__Task statement__: Please output exactly the lines below, starting at the line that has "Статистика сервера (1031, 320)" and ending at the line that has "Reject (561, 1866)", both included; leave out all pictures and include nothing else.

__Listed records__:
════════

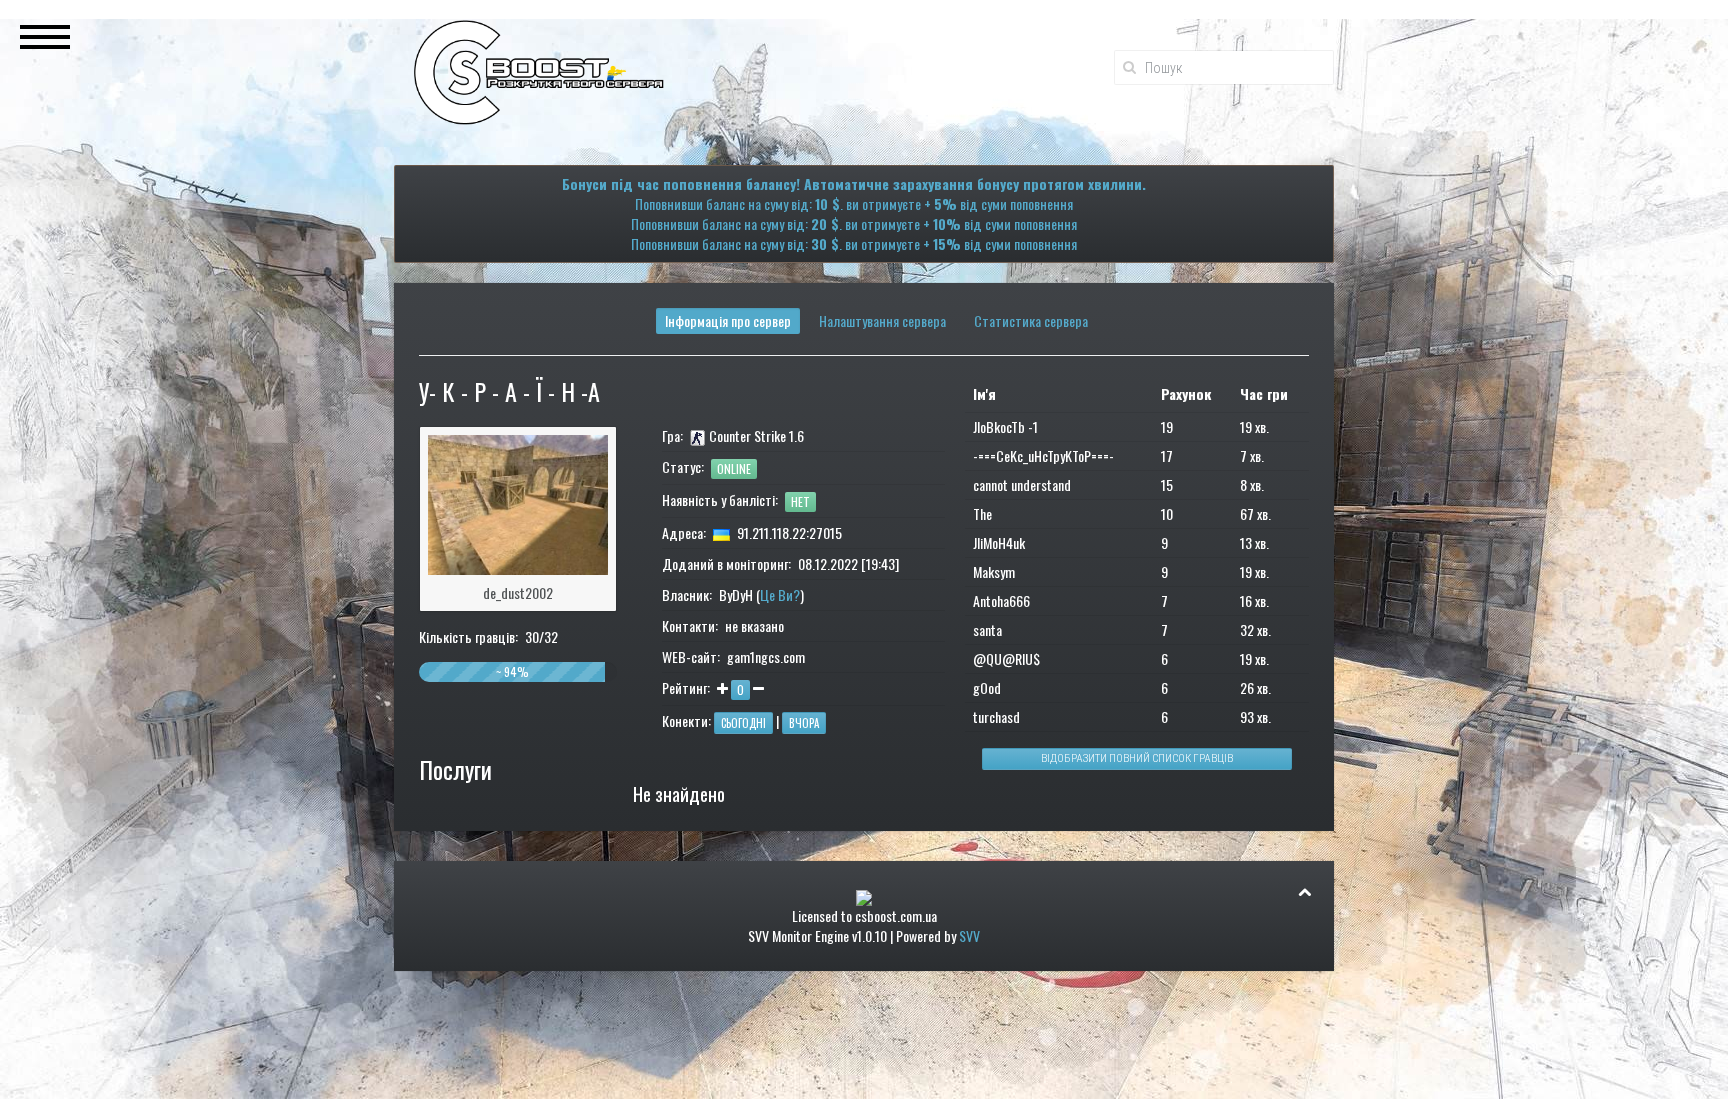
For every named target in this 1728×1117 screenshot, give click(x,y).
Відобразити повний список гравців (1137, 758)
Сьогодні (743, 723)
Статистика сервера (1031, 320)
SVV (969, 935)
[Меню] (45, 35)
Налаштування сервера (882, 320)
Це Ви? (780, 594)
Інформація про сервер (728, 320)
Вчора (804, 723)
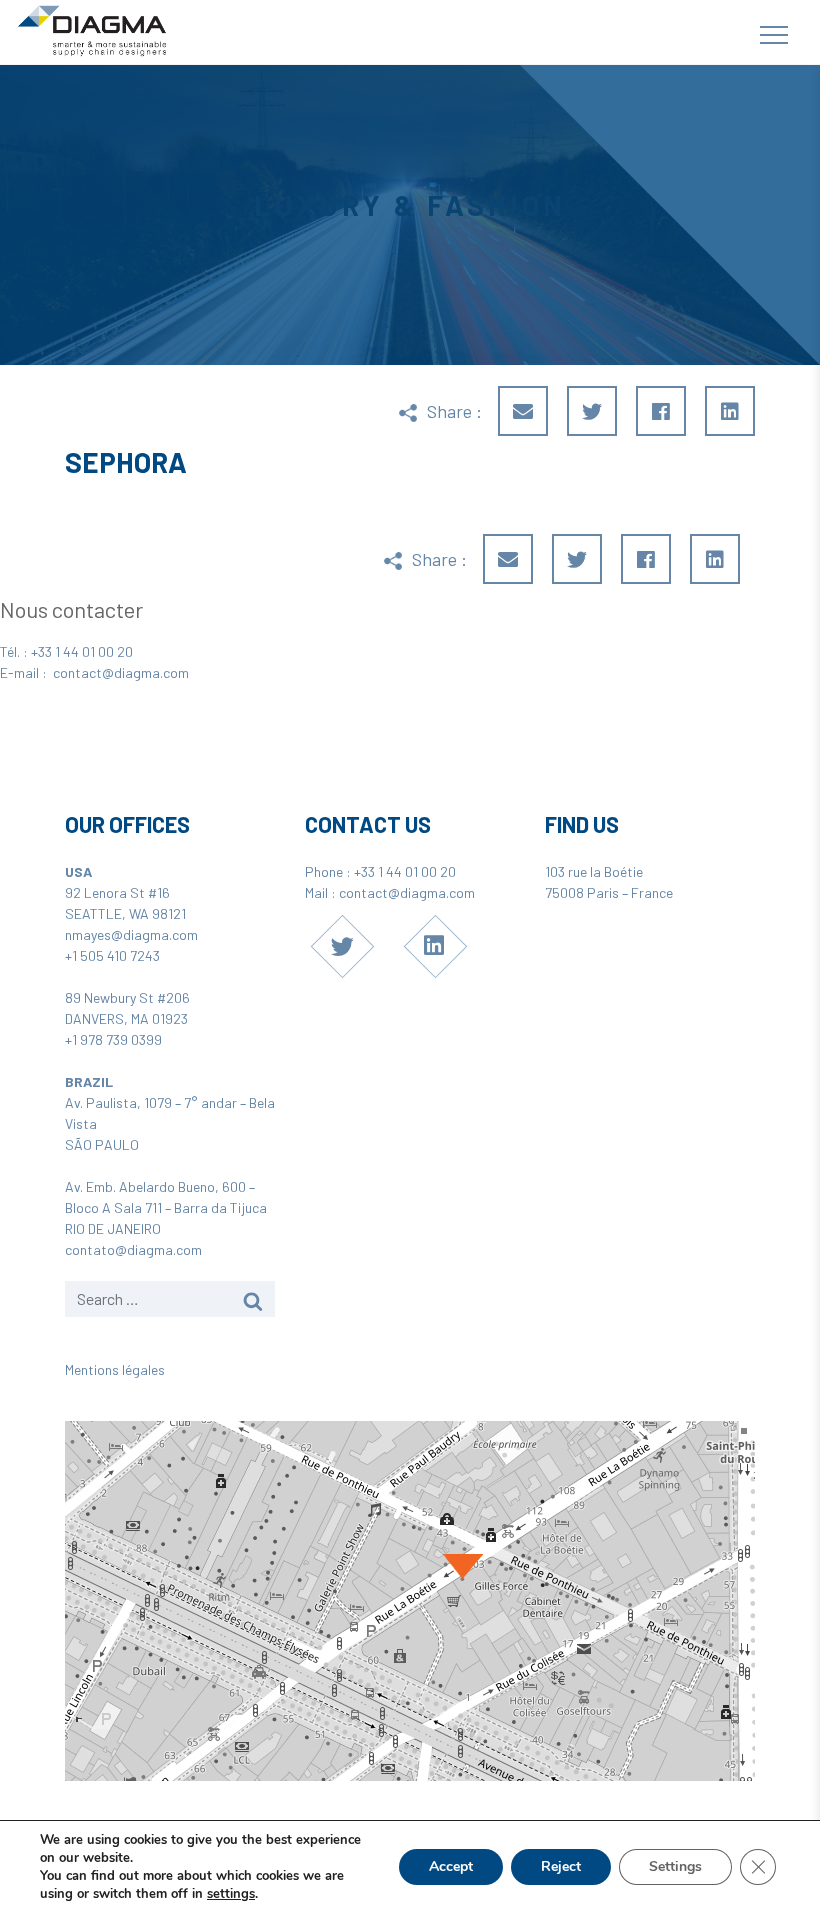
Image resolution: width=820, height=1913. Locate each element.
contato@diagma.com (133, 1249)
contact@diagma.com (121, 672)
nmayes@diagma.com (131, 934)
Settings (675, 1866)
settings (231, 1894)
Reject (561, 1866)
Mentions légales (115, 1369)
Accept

════════

__Task solution__:
Статистика сервера (1031, 320)
SVV (969, 935)
[Меню] (45, 35)
Налаштування сервера (882, 320)
Це Ви? (780, 594)
Інформація про сервер (728, 320)
Вчора (804, 723)
Image resolution: width=820, height=1913. Locate each element.
contato@diagma.com (133, 1249)
contact@diagma.com (121, 672)
nmayes@diagma.com (131, 934)
Settings (675, 1866)
settings (231, 1894)
Reject (561, 1866)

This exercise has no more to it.